According to the poll, released on Thursday, September 11, 2025, by the Nairobi-based research firm Trends and Insights for Africa (TIFA), an overwhelming 85 per cent of respondents in the Mt Kenya region said their personal and family economic situations have worsened over the past three years.
While economic dissatisfaction was widespread across Kenya, the survey showed striking regional disparities.
In Nairobi, 74 per cent of residents reported deteriorating financial conditions, while in Northern Kenya only 41 per cent expressed such views — the lowest nationwide.
Conversely, 31 per cent of Northern residents said their lives had improved, more than double the proportion in Central Rift and Lower Eastern (14 per cent) and 10 times higher than in Mt Kenya, where just 3 per cent reported any improvement.

“While robust majorities across all of Kenya’s nine zones report their personal and family economic situation as having worsened since the last election, such negative figures are highest in Mt Kenya and Nairobi,” TIFA noted in its report.
The survey suggested that Northern Kenya’s relatively stronger showing may be linked to its lower integration into the mainstream economy and reliance on livestock markets, which have remained comparatively stable.

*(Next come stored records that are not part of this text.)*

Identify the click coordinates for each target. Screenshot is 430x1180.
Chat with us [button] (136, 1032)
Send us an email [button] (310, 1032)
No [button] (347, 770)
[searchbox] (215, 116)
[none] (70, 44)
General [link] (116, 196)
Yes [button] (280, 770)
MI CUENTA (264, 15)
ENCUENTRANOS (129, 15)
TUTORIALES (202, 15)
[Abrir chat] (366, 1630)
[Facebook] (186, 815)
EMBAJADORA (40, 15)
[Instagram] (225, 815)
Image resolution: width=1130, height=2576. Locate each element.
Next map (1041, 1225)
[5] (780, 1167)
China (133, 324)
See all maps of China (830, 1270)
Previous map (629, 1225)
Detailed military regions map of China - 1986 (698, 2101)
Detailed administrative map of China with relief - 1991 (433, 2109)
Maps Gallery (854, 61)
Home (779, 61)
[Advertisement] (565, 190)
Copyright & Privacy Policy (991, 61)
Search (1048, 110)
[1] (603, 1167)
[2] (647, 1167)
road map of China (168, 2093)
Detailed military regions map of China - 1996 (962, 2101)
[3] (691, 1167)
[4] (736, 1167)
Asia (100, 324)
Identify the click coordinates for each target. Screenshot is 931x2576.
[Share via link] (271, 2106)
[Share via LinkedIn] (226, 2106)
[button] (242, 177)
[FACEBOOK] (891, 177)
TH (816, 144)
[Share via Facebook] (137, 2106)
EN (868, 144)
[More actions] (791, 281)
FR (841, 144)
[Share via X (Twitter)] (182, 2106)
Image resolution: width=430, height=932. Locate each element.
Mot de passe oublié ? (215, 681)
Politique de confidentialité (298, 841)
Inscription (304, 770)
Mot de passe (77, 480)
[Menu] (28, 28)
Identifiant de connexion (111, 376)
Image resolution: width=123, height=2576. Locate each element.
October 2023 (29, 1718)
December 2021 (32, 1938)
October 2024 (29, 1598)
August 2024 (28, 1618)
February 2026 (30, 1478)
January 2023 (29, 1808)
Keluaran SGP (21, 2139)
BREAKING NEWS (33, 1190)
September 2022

The findings come amid persistent public discontent over rising costs of living, unemployment, and a faltering shilling.
Though the Ruto administration has defended its fiscal reforms as necessary to stabilise the economy, critics say austerity policies have disproportionately hurt households.
TIFA also compared its latest results with a May 2025 survey.
Nationally, the proportion of Kenyans who said their economic situation had worsened declined slightly, from 75 per cent to 70 per cent. Those reporting improvements, however, held steady at just 10 per cent.

“Such a modest improvement — especially over such a brief period of four months — cautions against concluding that the economic life for most Kenyans is on a continuous upward trend,” the firm warned. “As is often said, time will tell.”
About the survey
The findings are based on a TIFA national survey conducted between August 23 and September 3, 2025.
According to TIFA, its researchers interviewed 2,023 randomly selected Kenyan adults across all 47 counties, capturing views on household economic realities, government policy, political alignment, and expectations ahead of the 2027 general election.
TIFA noted that subsequent political and economic developments may have influenced public opinion since the survey period, but said the results provide an accurate snapshot of Kenyan attitudes at the time.